» 短文
====

我從殷墟出來回到公交車折返點時,那兒已有一輛公交車在休息,不過司機卻沒半分開車的意思。如果搭了這車,我又要回到火車站再轉一次車到公交東站了,於是想了想,決定走到安鋼大道去看看有沒有直行的公車。到了安鋼大道向左轉,又走了幾分鐘,果然看到公交站牌,41路的終站就是公交東站。這站牌立在最外側的人行道上,可公車開的卻是第二線道,中間分隔道的樹木種得很厚,不太可能站在人行道上還能注意到來車,於是我走到分隔島那裡,花台上被放了兩張廣告,想來大家也都是坐在這兒等車的。
上車後果然還開了一小段路才到公交東站,公交東站是個露天停車場,不算大,人和車都頗多,我看好回火車站要搭的公車號是27路就要離開,卻在出口處看到幾座簡陋的食攤,想了想便坐下來吃碗涼皮才走。
雖然昨天經過就看到這博物館的樣子了,今天再見仍忍不住失笑,想著某人看到這惡俗的設計又會給什麼評語。

====

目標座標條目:
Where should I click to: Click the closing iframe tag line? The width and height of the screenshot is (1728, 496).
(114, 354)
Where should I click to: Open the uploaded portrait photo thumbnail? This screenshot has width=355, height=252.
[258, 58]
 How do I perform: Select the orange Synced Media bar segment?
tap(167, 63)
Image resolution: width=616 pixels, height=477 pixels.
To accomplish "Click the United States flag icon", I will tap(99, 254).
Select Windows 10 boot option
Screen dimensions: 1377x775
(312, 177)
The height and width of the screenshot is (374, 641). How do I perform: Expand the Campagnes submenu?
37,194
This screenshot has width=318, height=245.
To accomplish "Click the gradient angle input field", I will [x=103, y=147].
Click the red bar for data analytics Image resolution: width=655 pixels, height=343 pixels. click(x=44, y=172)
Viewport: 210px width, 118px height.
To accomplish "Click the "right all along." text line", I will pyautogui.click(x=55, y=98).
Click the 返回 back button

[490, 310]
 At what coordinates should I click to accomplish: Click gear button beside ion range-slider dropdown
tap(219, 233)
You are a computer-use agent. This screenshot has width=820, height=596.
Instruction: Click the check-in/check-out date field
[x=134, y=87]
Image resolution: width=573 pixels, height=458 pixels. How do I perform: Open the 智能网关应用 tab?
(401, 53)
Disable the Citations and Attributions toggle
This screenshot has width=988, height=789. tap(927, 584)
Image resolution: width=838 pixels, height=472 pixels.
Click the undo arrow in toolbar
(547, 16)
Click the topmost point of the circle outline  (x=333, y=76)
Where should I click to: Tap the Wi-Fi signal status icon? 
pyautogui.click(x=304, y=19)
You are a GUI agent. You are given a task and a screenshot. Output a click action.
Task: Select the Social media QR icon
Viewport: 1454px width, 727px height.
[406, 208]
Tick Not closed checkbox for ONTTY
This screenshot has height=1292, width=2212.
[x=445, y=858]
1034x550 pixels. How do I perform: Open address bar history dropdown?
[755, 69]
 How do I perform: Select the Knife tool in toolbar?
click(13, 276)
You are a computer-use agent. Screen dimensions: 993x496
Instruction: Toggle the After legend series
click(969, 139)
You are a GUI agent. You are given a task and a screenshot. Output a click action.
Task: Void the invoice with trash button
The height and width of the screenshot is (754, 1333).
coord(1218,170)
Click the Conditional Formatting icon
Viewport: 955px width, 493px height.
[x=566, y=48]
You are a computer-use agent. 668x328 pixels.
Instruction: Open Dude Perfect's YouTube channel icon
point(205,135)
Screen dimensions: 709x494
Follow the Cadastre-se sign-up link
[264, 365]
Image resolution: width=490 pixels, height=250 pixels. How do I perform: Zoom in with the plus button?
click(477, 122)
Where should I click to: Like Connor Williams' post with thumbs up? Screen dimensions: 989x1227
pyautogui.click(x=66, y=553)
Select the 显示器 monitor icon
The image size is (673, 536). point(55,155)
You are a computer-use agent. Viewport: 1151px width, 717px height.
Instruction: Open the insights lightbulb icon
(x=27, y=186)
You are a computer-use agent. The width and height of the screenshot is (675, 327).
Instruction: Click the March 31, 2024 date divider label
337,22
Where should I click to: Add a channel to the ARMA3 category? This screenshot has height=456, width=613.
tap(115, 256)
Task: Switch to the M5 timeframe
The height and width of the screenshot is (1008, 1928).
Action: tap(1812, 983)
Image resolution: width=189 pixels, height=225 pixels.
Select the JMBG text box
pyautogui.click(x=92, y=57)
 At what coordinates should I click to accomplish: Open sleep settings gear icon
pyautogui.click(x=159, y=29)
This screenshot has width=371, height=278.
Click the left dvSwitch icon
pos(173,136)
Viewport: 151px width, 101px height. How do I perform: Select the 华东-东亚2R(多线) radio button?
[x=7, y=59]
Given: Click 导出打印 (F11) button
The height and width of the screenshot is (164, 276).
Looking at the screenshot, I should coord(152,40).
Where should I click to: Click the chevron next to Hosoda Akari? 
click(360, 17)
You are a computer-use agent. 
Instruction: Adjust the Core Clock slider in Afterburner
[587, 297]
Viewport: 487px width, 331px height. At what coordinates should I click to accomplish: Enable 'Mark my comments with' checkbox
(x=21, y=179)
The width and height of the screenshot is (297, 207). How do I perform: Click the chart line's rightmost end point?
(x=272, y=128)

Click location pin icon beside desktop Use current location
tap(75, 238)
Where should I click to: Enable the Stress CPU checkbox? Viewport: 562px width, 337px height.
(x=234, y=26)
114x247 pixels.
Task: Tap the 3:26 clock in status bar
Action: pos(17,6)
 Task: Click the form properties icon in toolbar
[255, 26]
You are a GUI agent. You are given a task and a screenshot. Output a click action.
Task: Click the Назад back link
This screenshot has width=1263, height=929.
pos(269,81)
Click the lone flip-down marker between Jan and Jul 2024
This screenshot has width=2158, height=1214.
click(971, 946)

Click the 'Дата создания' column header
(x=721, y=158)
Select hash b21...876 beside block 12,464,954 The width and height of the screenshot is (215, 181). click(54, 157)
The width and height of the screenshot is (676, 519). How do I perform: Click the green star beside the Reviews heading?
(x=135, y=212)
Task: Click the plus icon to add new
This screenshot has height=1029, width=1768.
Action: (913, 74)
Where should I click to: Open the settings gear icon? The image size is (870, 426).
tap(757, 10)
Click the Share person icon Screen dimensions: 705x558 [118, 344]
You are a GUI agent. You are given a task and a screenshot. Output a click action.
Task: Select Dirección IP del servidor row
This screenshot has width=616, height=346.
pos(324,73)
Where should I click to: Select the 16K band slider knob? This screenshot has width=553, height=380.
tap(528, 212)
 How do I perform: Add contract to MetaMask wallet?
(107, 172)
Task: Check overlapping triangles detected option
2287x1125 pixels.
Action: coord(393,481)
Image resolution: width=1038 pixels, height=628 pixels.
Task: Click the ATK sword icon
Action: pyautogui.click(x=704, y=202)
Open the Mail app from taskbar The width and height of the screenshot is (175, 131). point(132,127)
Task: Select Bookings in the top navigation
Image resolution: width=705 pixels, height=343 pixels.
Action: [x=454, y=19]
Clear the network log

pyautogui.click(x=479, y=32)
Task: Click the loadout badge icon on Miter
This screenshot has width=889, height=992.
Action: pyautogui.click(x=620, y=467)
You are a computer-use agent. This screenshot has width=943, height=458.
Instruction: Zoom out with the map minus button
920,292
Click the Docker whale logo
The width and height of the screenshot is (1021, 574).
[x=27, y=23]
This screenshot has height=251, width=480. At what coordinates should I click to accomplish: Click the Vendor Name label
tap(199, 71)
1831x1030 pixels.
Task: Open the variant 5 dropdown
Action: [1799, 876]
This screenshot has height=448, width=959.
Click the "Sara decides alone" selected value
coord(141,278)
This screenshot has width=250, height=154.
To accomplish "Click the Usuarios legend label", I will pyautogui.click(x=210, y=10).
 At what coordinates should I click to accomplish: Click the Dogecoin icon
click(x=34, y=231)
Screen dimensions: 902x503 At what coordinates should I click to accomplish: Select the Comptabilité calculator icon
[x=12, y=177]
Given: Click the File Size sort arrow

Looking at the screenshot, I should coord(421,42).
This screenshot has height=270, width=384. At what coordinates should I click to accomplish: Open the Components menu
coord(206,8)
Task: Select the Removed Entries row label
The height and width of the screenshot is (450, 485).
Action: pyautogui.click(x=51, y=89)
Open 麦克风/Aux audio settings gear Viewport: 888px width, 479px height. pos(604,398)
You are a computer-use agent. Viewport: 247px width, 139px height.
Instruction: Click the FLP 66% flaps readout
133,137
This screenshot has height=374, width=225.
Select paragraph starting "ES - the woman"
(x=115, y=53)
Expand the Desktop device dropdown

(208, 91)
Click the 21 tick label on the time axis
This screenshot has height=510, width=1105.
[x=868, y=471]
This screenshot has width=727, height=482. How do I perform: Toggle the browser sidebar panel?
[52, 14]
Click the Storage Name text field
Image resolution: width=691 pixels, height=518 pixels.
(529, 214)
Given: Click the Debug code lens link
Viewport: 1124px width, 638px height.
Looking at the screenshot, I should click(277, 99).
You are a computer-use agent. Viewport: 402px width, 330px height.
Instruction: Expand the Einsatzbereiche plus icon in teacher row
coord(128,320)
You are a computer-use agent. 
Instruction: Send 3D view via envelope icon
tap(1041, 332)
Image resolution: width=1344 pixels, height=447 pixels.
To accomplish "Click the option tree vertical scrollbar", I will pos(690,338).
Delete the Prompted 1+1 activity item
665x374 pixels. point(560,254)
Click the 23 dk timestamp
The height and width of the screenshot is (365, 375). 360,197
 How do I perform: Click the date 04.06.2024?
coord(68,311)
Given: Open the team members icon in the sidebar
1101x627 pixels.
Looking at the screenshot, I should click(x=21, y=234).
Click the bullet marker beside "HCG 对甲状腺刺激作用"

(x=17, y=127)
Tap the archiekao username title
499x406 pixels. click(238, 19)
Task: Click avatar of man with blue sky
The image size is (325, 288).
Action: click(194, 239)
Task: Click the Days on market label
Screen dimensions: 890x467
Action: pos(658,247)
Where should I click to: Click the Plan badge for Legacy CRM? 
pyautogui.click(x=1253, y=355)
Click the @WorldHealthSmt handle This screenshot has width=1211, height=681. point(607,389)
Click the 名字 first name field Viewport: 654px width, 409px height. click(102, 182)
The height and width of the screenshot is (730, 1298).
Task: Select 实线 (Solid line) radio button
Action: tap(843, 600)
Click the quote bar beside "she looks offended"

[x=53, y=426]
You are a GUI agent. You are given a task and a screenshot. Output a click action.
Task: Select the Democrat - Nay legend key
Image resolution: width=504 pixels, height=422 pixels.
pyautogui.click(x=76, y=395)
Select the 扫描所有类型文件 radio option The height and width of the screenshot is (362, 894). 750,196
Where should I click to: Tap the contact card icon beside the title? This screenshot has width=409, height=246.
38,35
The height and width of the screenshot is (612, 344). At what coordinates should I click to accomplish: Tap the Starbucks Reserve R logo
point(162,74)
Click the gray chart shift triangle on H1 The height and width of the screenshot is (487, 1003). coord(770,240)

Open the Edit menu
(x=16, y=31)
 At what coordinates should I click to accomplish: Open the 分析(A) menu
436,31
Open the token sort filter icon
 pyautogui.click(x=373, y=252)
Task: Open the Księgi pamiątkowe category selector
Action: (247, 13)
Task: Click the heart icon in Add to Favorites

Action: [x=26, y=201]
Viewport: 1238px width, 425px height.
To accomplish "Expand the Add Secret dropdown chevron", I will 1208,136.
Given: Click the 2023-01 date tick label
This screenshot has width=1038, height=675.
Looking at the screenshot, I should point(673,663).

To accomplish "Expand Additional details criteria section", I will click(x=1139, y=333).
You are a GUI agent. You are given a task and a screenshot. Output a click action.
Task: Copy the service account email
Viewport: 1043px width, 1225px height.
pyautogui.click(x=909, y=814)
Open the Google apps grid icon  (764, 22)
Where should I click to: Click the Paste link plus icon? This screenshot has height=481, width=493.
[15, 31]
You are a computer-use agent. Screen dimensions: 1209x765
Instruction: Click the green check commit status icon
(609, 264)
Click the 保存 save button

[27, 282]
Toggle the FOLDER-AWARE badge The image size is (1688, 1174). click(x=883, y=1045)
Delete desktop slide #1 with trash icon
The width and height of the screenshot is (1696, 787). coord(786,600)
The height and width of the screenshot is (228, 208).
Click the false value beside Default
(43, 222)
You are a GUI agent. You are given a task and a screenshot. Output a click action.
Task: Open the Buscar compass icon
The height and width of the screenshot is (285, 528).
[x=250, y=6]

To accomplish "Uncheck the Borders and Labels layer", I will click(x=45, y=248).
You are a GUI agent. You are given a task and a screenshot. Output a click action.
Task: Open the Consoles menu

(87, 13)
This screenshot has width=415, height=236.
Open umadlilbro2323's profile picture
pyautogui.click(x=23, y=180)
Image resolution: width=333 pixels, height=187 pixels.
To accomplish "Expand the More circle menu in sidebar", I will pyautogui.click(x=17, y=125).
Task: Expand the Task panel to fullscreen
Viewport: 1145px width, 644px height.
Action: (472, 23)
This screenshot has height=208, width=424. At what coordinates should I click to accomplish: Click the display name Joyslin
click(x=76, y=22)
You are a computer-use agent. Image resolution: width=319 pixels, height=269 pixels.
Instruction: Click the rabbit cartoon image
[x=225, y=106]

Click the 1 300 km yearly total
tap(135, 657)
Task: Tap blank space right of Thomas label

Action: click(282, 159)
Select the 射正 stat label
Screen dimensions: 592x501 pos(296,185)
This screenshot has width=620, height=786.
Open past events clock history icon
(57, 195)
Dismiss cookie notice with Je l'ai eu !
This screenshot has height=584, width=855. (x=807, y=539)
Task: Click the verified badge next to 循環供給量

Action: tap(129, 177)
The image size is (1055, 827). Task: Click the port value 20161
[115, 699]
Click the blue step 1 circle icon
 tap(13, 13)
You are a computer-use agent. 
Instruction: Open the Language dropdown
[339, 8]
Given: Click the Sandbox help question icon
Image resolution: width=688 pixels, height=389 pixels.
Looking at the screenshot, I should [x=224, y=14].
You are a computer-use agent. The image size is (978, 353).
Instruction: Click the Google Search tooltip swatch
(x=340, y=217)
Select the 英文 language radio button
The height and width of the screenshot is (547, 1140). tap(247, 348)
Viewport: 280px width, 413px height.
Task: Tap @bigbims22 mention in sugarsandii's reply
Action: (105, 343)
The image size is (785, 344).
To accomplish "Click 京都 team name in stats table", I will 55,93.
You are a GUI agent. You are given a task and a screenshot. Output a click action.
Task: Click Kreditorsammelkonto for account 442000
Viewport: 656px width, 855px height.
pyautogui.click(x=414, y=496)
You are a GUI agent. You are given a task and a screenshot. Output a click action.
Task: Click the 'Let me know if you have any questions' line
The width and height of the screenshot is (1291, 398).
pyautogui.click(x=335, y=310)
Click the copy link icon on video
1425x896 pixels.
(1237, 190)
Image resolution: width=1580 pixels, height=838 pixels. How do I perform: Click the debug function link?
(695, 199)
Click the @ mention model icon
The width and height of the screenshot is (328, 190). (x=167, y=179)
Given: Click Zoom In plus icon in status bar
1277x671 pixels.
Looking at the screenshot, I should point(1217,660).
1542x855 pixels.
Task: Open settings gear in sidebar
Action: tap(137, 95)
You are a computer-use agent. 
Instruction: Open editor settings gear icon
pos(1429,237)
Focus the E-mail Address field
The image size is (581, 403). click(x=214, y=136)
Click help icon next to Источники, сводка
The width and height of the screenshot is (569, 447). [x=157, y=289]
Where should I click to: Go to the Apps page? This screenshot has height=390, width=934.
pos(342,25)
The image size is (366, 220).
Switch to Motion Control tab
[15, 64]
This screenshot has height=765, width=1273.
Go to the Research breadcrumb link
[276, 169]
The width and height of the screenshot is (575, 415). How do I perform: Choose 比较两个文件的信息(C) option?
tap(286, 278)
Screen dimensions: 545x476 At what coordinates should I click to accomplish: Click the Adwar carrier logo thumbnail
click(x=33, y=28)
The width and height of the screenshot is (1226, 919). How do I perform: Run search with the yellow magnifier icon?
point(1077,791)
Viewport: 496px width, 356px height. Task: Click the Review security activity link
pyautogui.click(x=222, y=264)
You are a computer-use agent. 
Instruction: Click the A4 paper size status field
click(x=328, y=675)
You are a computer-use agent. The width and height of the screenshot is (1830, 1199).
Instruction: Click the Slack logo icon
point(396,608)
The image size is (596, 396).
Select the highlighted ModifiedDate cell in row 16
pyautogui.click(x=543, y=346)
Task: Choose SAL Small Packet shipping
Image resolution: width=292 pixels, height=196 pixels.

====

» 待辦事項
A: 根據短文,41路公車的終站是哪裡?
B: 短文對公交東站做了哪些描述?請全部列出。
C: 把短文中以含「我從殷墟出來回到公交車折返點」的字句開頭、到「想了想便坐下來吃碗涼皮才走。」為止的那一段照抄一遍,並將其中的「公車」一律改稱為「巴士」。

» 依序解答
A: 公交東站。

B: 是個露天停車場;不算大;人和車都頗多。

C:
我從殷墟出來回到公交車折返點時,那兒已有一輛公交車在休息,不過司機卻沒半分開車的意思。如果搭了這車,我又要回到火車站再轉一次車到公交東站了,於是想了想,決定走到安鋼大道去看看有沒有直行的巴士。到了安鋼大道向左轉,又走了幾分鐘,果然看到公交站牌,41路的終站就是公交東站。這站牌立在最外側的人行道上,可巴士開的卻是第二線道,中間分隔道的樹木種得很厚,不太可能站在人行道上還能注意到來車,於是我走到分隔島那裡,花台上被放了兩張廣告,想來大家也都是坐在這兒等車的。
上車後果然還開了一小段路才到公交東站,公交東站是個露天停車場,不算大,人和車都頗多,我看好回火車站要搭的巴士號是27路就要離開,卻在出口處看到幾座簡陋的食攤,想了想便坐下來吃碗涼皮才走。